Brief
Copy out the data lines verbatim, everything from the line containing "Select the part code TR4920-SB 256,278" down to the line containing "Click the thin", both included.

[Begin Given records]

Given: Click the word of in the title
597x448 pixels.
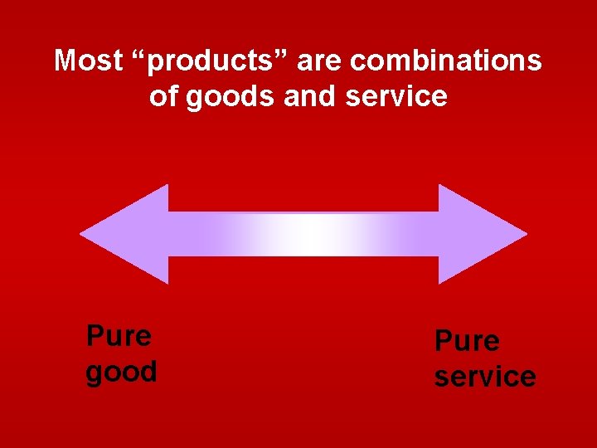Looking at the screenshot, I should (163, 96).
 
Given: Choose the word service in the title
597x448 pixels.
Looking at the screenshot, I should (396, 96).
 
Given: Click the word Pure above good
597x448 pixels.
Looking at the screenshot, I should (119, 336).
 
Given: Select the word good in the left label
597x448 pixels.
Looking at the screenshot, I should (122, 373).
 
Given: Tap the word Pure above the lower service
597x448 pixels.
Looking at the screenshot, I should (468, 341).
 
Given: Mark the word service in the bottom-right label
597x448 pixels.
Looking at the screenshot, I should (485, 377).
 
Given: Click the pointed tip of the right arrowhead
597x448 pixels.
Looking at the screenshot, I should (525, 234).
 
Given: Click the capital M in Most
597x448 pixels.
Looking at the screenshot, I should (64, 61).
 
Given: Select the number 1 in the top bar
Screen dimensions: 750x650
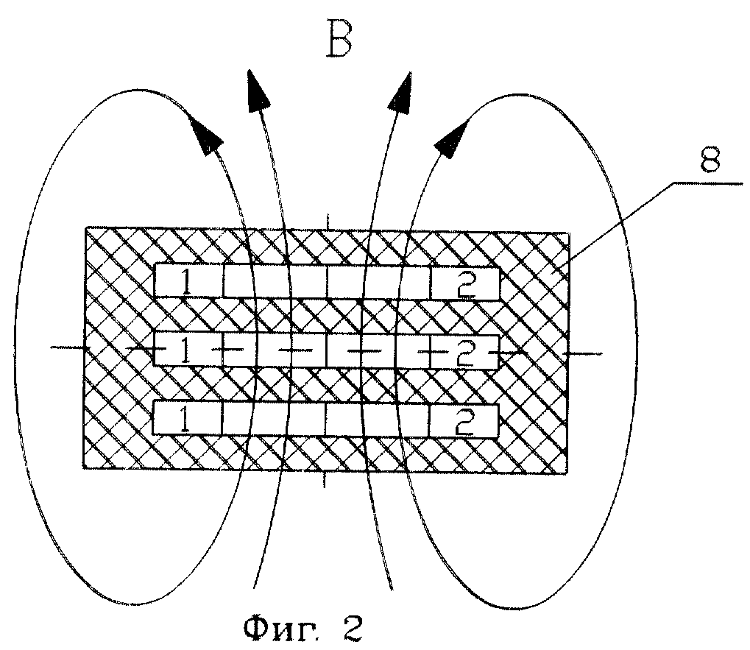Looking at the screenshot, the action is (188, 283).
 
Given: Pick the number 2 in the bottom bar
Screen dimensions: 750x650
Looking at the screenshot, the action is (464, 422).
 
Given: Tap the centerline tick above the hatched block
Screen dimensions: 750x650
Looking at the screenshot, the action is (328, 221).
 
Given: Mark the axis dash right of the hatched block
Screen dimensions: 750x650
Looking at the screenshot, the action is (581, 354).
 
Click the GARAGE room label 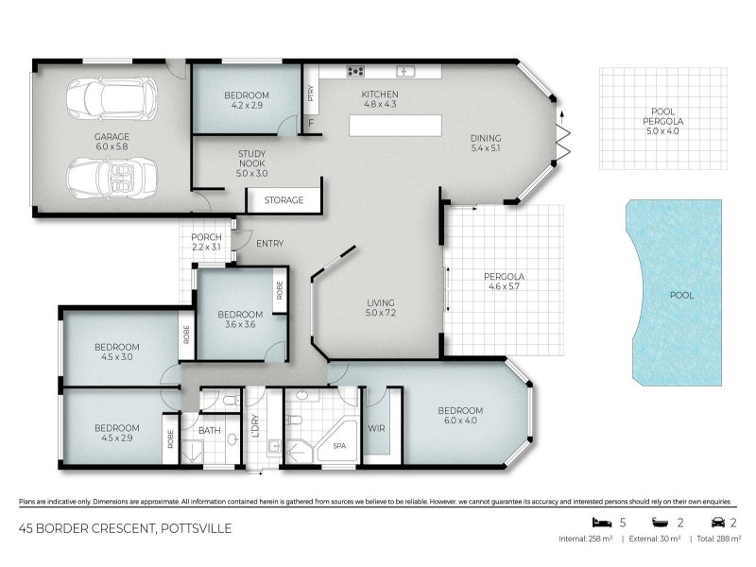(112, 136)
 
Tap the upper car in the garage (112, 99)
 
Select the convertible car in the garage (112, 176)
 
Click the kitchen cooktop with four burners (355, 72)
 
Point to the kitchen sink (405, 72)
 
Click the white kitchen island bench (395, 126)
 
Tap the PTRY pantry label (311, 93)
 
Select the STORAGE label (284, 200)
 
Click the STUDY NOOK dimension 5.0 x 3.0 (251, 173)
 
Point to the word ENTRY (270, 244)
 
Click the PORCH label (206, 237)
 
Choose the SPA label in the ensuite (339, 446)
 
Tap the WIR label (376, 428)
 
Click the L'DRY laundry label (255, 426)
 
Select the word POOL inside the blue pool (681, 295)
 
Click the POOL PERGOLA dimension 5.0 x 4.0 (662, 130)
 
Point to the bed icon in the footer (601, 523)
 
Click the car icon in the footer (718, 523)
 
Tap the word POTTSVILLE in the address (197, 529)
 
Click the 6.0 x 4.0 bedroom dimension (460, 421)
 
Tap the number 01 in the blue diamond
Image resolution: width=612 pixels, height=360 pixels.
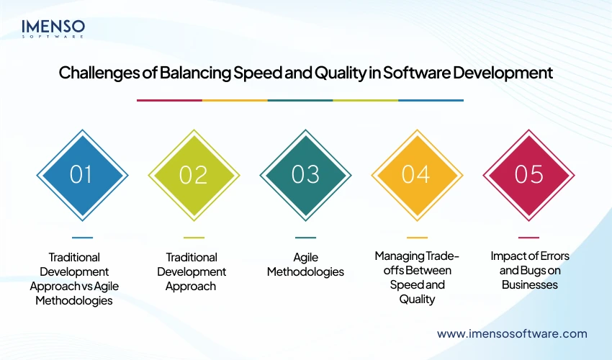(x=81, y=175)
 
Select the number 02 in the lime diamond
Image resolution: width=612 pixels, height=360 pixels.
(x=194, y=175)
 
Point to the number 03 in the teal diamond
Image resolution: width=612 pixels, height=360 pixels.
(x=305, y=175)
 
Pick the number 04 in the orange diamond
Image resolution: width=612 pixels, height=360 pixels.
(x=417, y=175)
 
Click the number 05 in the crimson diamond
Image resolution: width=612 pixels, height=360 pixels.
(x=529, y=175)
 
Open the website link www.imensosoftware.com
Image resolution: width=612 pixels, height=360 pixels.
(x=512, y=333)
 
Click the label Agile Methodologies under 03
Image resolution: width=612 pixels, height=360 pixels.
(x=305, y=264)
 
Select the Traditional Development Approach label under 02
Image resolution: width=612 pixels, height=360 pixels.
(x=192, y=271)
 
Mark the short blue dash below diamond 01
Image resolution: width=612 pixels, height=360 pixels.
(x=82, y=237)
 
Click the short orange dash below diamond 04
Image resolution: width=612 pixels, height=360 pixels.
(x=417, y=237)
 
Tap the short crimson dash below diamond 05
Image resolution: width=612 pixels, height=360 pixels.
(x=529, y=237)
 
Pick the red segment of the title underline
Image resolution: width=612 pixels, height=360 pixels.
(x=169, y=100)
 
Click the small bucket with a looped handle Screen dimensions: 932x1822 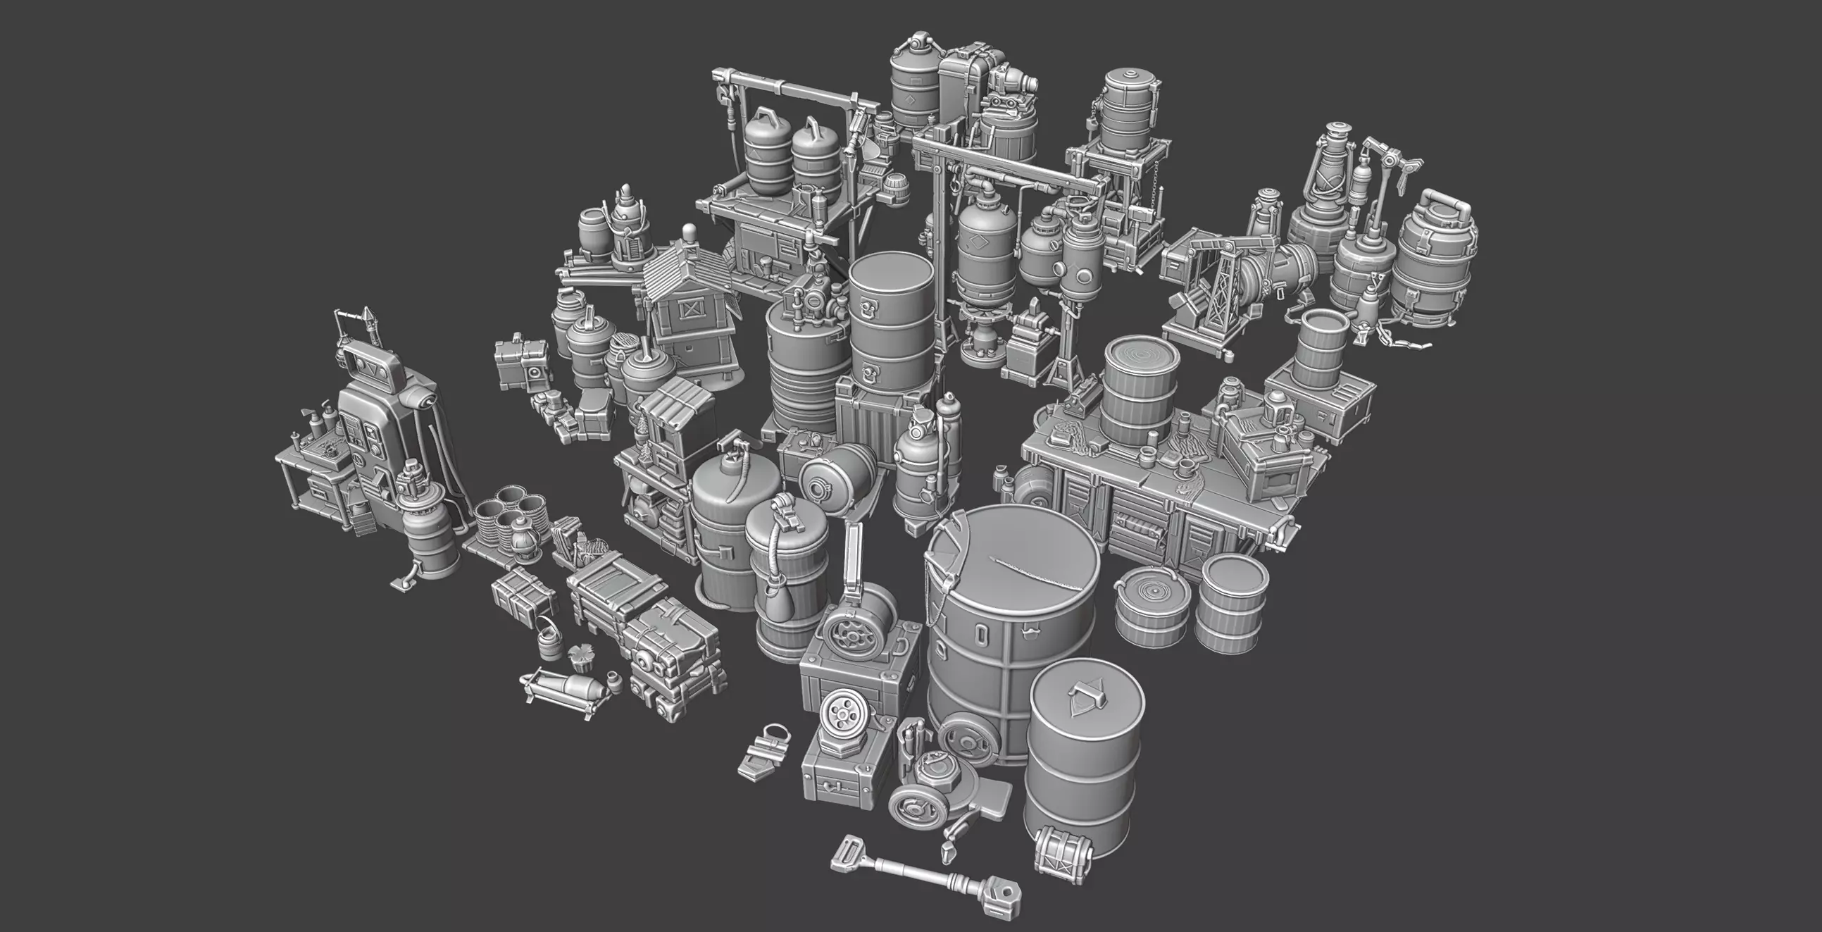[x=547, y=640]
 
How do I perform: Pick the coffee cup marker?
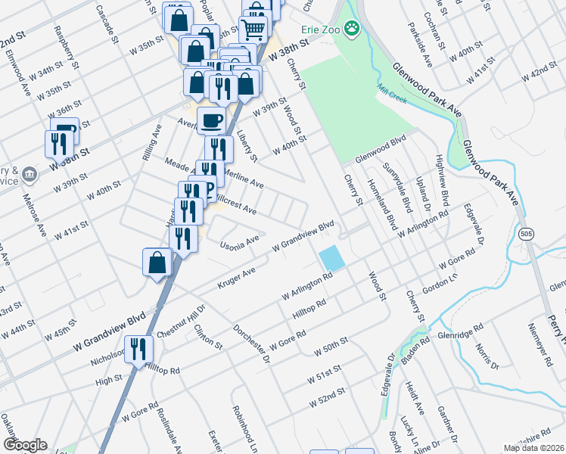click(x=211, y=120)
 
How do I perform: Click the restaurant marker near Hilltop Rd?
click(x=138, y=349)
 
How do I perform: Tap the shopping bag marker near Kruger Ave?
click(x=157, y=263)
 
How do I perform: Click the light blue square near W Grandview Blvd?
click(x=331, y=257)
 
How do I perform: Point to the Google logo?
click(x=25, y=444)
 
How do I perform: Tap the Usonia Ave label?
click(x=239, y=242)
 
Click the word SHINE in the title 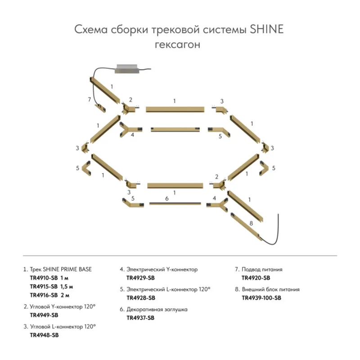266,29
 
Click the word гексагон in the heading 177,45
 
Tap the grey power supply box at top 127,69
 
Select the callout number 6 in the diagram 167,198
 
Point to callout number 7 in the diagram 89,99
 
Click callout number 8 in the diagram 251,223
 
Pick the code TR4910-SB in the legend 44,278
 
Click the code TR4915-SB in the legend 44,287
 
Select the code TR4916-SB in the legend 44,295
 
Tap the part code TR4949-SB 44,315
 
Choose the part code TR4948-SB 44,335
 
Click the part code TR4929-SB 140,278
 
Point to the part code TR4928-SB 141,298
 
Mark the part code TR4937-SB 140,318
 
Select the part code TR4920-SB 256,278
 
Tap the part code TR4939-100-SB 261,298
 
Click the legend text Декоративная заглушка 157,310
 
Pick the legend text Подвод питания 262,270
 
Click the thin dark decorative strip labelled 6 175,204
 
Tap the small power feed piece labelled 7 100,108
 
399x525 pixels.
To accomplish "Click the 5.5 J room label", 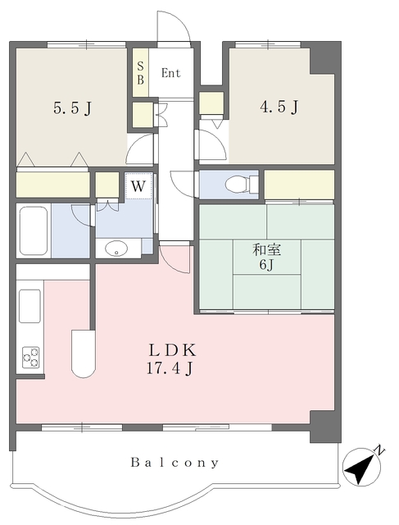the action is click(x=72, y=107).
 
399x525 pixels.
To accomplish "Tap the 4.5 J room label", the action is click(x=279, y=107).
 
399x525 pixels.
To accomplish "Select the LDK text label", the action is click(x=172, y=350).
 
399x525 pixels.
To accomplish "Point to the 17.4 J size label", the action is click(x=170, y=368).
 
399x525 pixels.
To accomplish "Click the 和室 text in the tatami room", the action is click(x=266, y=249).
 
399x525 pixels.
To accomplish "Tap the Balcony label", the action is click(x=175, y=463).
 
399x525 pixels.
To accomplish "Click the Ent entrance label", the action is click(x=170, y=73).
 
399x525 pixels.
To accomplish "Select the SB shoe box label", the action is click(x=140, y=73).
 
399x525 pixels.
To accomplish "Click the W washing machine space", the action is click(x=138, y=186).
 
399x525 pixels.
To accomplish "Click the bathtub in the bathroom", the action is click(x=33, y=231).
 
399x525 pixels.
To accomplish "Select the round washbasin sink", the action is click(x=116, y=249).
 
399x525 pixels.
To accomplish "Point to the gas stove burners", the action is click(x=30, y=358).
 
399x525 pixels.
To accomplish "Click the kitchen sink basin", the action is click(x=29, y=306).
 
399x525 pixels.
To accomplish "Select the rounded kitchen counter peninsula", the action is click(x=84, y=354).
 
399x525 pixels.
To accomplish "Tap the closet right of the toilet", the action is click(x=299, y=185).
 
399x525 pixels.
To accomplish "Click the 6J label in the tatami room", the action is click(x=266, y=265).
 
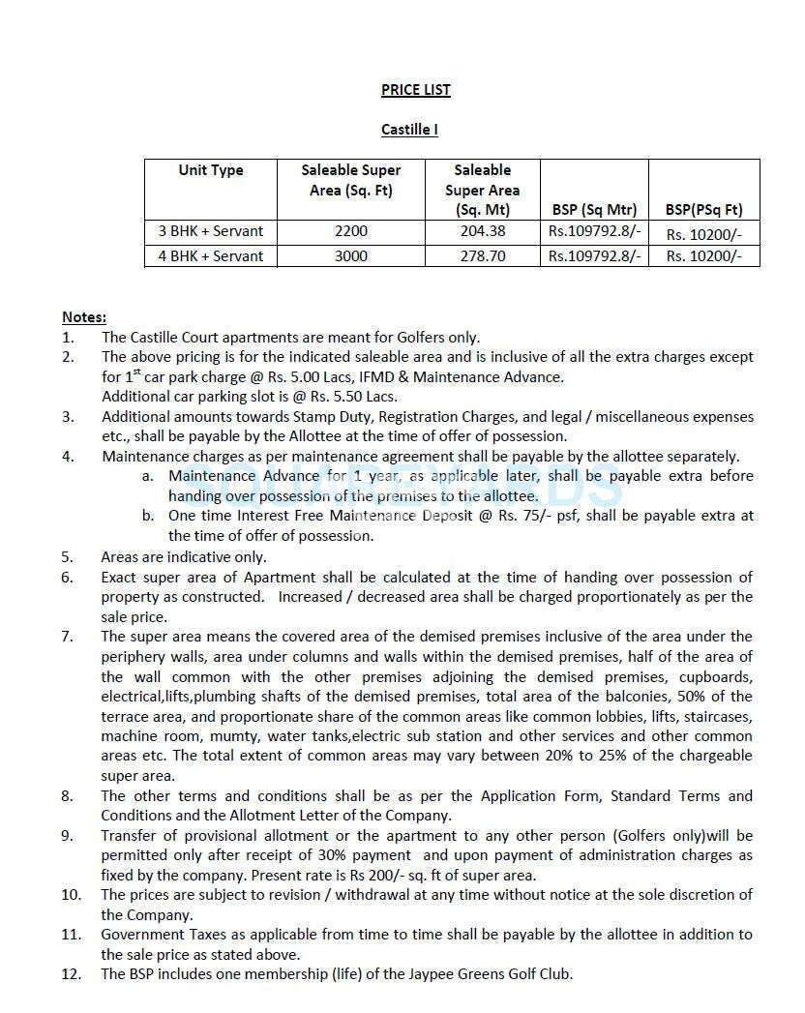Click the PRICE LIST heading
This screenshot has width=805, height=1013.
415,90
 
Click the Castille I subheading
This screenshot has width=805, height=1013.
409,130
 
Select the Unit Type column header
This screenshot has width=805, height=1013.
211,170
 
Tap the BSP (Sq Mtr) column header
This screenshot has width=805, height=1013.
594,209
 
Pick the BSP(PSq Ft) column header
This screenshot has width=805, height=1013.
703,209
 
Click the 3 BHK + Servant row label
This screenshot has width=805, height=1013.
211,231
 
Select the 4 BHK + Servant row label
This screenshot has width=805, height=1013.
211,256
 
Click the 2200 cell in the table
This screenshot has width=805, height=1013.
350,231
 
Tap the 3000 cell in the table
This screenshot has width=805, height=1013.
350,256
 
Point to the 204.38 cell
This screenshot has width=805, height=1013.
482,231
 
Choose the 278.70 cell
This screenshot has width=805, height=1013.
482,256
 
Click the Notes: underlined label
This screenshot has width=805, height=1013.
84,317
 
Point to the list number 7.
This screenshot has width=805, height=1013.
67,637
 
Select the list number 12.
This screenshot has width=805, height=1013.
71,974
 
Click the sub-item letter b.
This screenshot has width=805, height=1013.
147,516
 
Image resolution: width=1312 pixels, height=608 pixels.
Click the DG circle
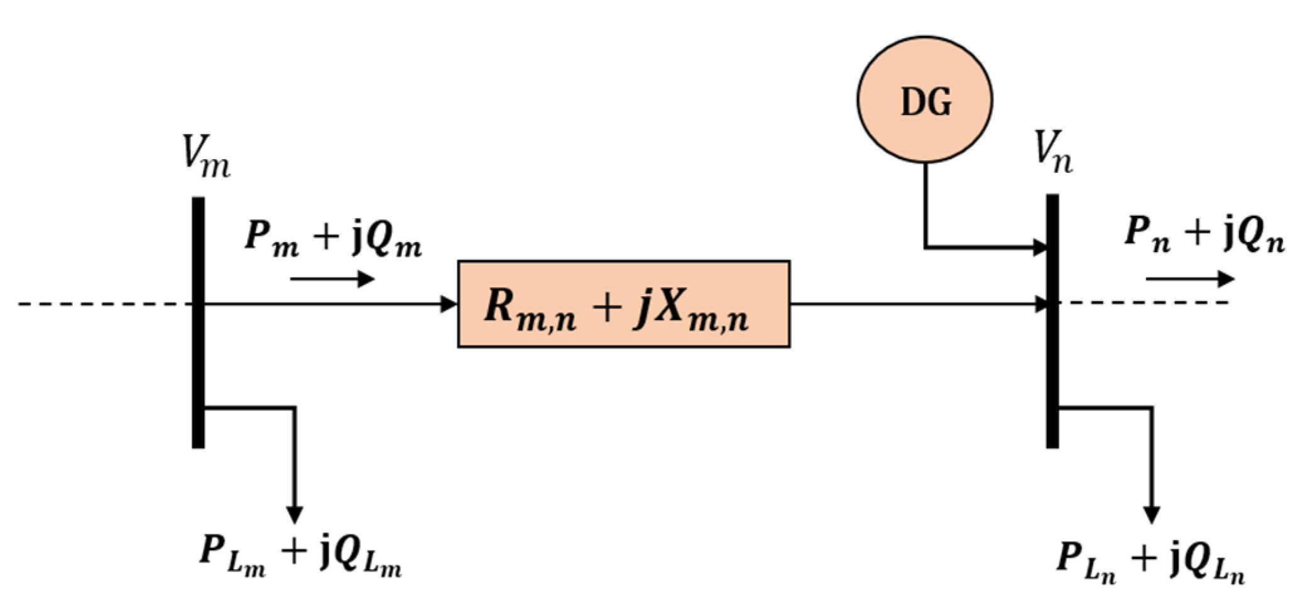[924, 100]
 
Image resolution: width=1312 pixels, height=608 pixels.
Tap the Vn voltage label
[1053, 153]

[End Given records]

Answer to this task
Select the part code TR4920-SB 256,278
 
Tap the part code TR4939-100-SB 261,298
 
Click the legend text Декоративная заглушка 157,310
 
Pick the legend text Подвод питания 262,270
 
Click the thin dark decorative strip labelled 6 175,204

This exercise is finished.